> Exercise details
The answer should consist of the records below, repeated exactly, and no pictures.

> Material shown
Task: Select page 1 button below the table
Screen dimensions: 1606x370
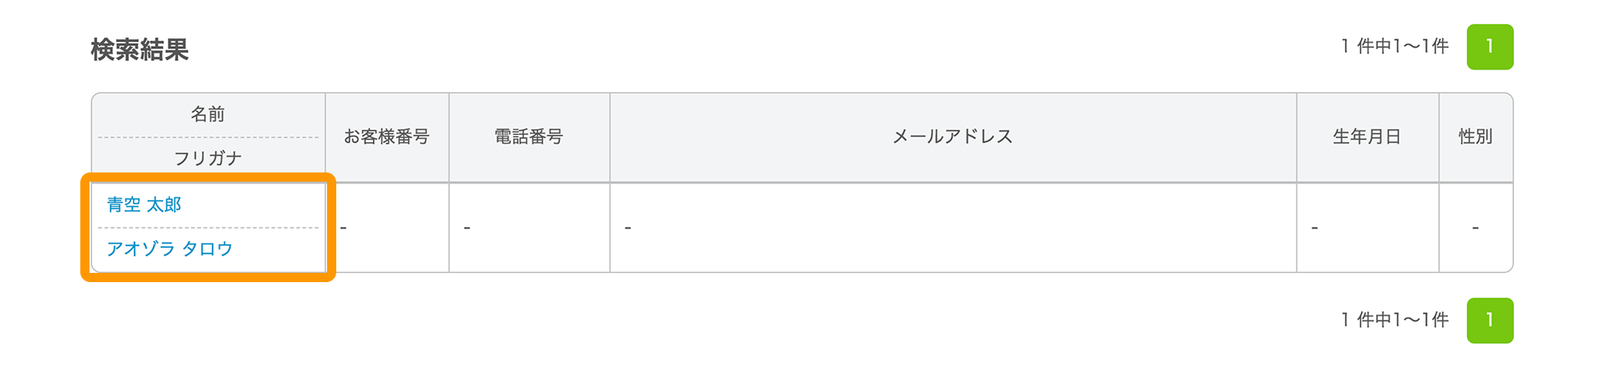Action: pos(1490,321)
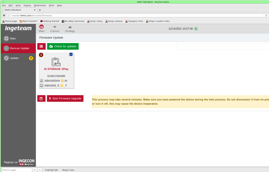Open the Strategy icon tab
Image resolution: width=269 pixels, height=172 pixels.
[x=70, y=27]
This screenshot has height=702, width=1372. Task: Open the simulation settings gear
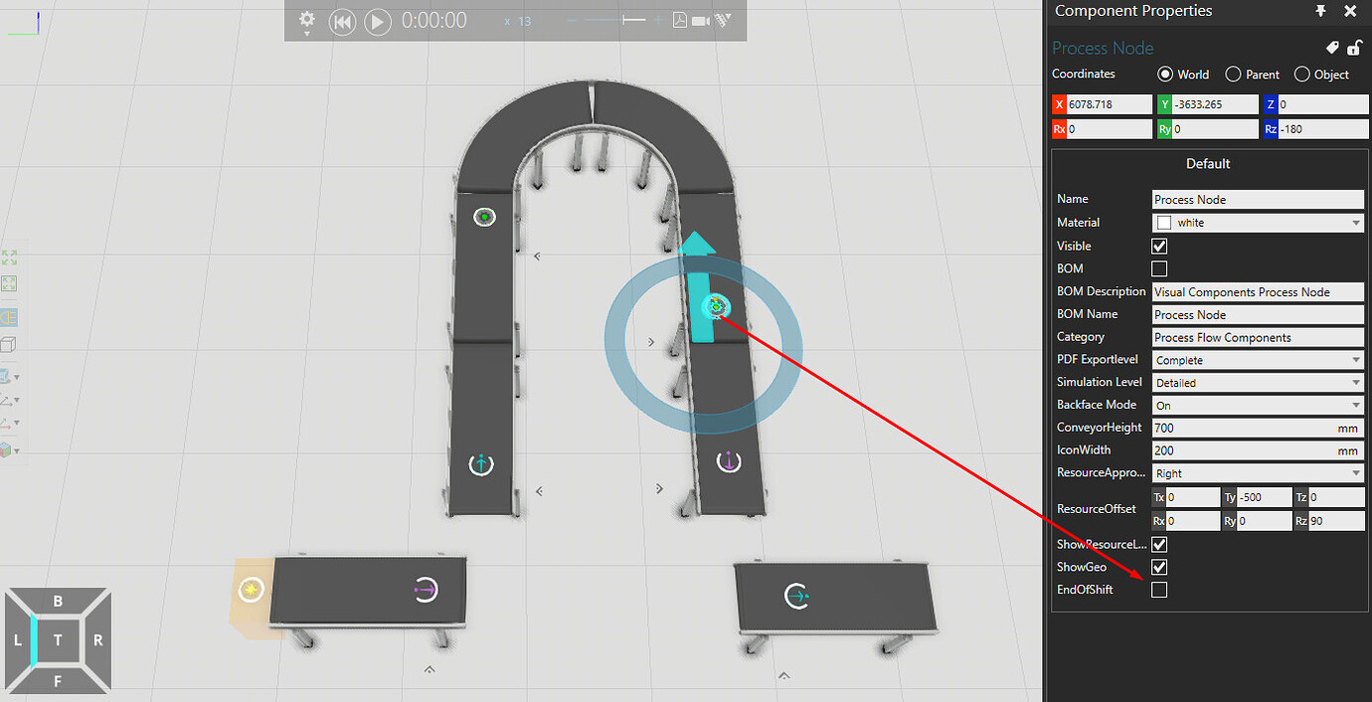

> Exercise result
Task: Select page 1 button below the table
Screen dimensions: 1606x370
Action: pos(1490,321)
Open the Strategy icon tab
Image resolution: width=269 pixels, height=172 pixels.
[x=70, y=27]
This screenshot has height=702, width=1372. Task: Open the simulation settings gear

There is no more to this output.